== Trecho de origem ==
◇ ◇ ◇ ◇
Situação 01: Em uma área conflagrada e ocupada por uma decadente potência estrangeira, uma organização nacionalista de extrema-direita, ligada a um dos lados em conflito, explode um grande hotel matando 91 pessoas. Alguns anos depois, o principal líder desta organização torna-se primeiro-ministro de seu país;

Situação 02: Numa região em conflito, a ONU envia um mediador para tentar um acordo entre as partes. Este emissário é assassinado por membros de uma organização ultranacionalista vinculada a uma destas partes. Um dos envolvidos neste episódio, alguns anos depois, também se torna primeiro-ministro de seu país;

Situação 03: Em um país dividido por uma longa guerra civil, milicianos ligados a um dos lados beligerantes atacam campos de refugiados estrangeiros e matam milhares de pessoas. A guarda destes campos estava a cargo de um outro Estado que no citado conflito apoiava o grupo que promoveu o massacre. O ministro da defesa deste Estado estrangeiro foi responsabilizado pela opinião pública internacional e por seus próprios compatriotas como sendo o grande responsável por este trágico acontecimento e, por conta disto, foi demitido do cargo que ocupava. Porém, alguns anos depois, ele acabou - como nos casos anteriores - se tornando primeiro-ministro de seu país.

Se você classifica tais atos como crimes ou exemplos de terrorismo e considera um absurdo que criminosos e terroristas transformem-se nas principais lideranças políticas de seus países, aí vão duas perguntas: o que você diria se soubesse que os três personagens citados nas situações relatadas tornaram-se primeiros-ministros de um mesmo Estado? Como você definiria este Estado?
◇ ◇ ◇ ◇
== Material fornecido ==

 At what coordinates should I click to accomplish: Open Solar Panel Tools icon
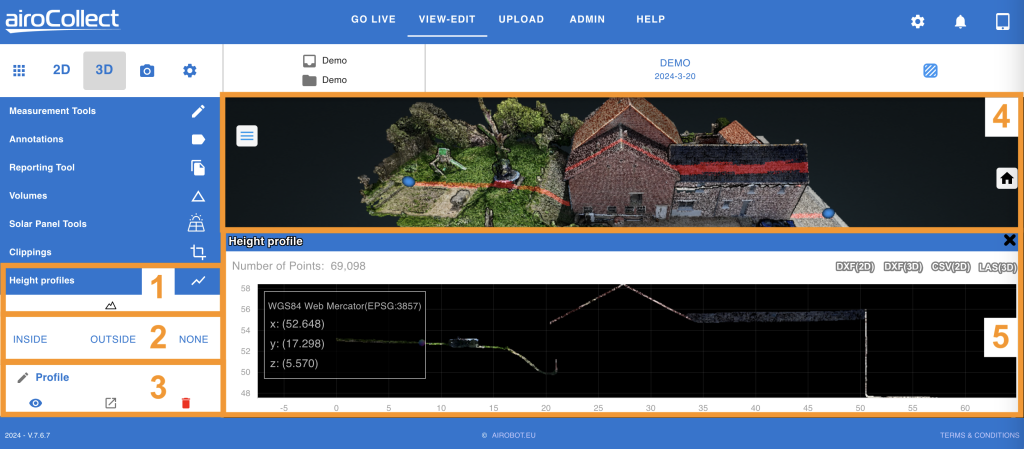(x=198, y=224)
◇ ◇ ◇ ◇
== Objetivo A ==
Resuma em duas frases o texto sobre as três situações.
== Objetivo B ==
Redigite o texto sobre as três situações desde "Se você classifica" até "definiria este Estado?", incluindo este último trecho.

== Resultado A ==
O texto descreve três episódios violentos: a explosão de um grande hotel que matou 91 pessoas, o assassinato de um mediador enviado pela ONU e o massacre de milhares de pessoas em campos de refugiados estrangeiros. Em cada um deles, uma figura ligada ao episódio tornou-se anos depois primeiro-ministro de seu país, e o texto pergunta ao leitor o que diria se os três tivessem chegado ao cargo em um mesmo Estado e como definiria esse Estado.

== Resultado B ==
Se você classifica tais atos como crimes ou exemplos de terrorismo e considera um absurdo que criminosos e terroristas transformem-se nas principais lideranças políticas de seus países, aí vão duas perguntas: o que você diria se soubesse que os três personagens citados nas situações relatadas tornaram-se primeiros-ministros de um mesmo Estado? Como você definiria este Estado?